(page 377)

Goggle-eyed scad Trachurops crumenophthalmus (Bloch) 1793

GOGGLER; GOGGLE EYE JACK

[Jordan and Evermann, 1896-1900, p. 911.]

Goggle-eyed scad (Trachurops crumenophthalmus)

Figure 203.—Goggle-eyed scad (Trachurops crumenophthalmus), Woods Hole. From Goode. Drawing by H. L. Todd.

Description—

This scad resembles the mackerel scad (p. 374) in general appearance, but it has larger eyes and lacks the detached finlets behind the dorsal and anal fins. Its high first dorsal fin separates it readily from the pilotfish (p. 372), while the fact that the forward half of its lateral line is only slightly arched instead of strongly so obviates any danger of confusing it with the crevalle (p. 375), the hardtail (p. 376), or the saurel (p. 377). Its first dorsal fin has 8 spines, its second dorsal is of 1 spine followed by 23 to 26 soft rays; [page 378] its anal fin has 1 spine and 20 to 23 rays, and is preceded by 2 stout detached spines. Its caudal is forked. Its ventrals originate a little behind the pectorals which reach nearly or quite as far back as its vent. Its entire breast is scaly, as are parts of its head.

Color—

Bluish above, silvery below. The fins, snout, and tip of the lower jaw have dusky markings.

Size—

Grows to a length of about 2 feet.

General range—

Cosmopolitan in warm seas, straying as far northward on our Atlantic Coast as Cape Breton, Nova Scotia.[74]

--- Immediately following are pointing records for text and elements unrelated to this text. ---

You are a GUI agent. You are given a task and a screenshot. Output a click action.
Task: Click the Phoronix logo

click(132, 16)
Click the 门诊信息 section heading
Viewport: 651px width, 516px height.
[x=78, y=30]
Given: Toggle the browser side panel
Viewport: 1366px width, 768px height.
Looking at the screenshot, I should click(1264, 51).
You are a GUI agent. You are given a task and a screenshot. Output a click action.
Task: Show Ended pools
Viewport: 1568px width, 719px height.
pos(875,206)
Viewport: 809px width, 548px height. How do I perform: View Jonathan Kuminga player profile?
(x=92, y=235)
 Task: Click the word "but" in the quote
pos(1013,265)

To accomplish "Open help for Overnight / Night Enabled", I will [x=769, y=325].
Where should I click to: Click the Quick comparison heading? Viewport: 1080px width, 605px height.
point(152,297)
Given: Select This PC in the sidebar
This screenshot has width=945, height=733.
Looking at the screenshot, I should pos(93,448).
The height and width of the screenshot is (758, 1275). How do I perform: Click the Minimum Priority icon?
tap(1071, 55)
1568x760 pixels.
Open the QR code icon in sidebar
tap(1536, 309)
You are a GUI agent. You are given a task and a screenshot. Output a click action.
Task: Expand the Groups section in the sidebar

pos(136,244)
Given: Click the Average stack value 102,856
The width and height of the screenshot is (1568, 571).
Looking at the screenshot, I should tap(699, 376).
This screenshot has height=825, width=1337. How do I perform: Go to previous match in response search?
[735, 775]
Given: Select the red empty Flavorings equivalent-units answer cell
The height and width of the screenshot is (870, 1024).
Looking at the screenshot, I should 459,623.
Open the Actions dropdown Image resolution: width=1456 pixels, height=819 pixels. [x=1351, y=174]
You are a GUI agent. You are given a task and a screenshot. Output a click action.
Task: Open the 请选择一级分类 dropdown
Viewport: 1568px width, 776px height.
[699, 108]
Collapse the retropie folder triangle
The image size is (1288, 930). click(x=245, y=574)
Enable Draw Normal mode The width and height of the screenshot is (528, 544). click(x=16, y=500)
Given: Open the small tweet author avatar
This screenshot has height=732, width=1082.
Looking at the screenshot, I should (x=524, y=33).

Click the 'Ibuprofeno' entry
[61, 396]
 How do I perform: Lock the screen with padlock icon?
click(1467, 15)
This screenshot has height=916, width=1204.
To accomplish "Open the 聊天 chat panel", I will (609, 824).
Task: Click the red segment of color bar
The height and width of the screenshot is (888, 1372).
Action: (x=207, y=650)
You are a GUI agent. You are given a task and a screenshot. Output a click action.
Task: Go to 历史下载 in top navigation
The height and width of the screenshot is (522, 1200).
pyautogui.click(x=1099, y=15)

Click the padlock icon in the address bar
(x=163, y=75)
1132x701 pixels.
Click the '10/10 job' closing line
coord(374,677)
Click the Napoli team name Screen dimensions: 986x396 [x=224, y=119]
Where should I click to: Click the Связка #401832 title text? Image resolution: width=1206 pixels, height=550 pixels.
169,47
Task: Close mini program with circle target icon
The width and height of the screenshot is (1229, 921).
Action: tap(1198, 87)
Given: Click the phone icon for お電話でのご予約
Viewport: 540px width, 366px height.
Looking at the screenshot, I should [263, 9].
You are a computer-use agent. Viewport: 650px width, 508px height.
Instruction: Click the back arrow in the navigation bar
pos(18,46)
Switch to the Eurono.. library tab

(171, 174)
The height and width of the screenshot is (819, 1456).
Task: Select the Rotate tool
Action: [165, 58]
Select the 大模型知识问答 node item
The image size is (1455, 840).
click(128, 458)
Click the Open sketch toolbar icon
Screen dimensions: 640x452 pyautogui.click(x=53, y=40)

Occurrence in the Gulf of Maine—

The only positive records of this species in our Gulf are of one 5¾ inches long taken in a trap at Provincetown on August 27, 1930;[75] a second 8 miles off Chatham, Cape Cod;[76] and a third from Sandwich, on Cape Cod Bay, in the summer of 1950.[77] It may be expected to round Cape Cod from time to time, for it is taken in summer and fall as far northward and eastward as Woods Hole.



[74] Reported from Canso by Cornish, Contrib. Canadian Biol. (1903-1905) 1907, p. 85. A. H. Leim advises us that a specimen 145 mm. long was taken off Centre East Pubnico, Nova Scotia, September 12, 1951.

[75] Firth, Bull. 61 Boston Soc. Nat. Hist., 1931, p. 11.

[76] MacCoy, Bull. 70, Boston Soc. Nat. Hist., 1934, p. 6.

[77] This specimen was received from Capt. Benjamin Morrow and is now in the Museum of Comparative Zoology.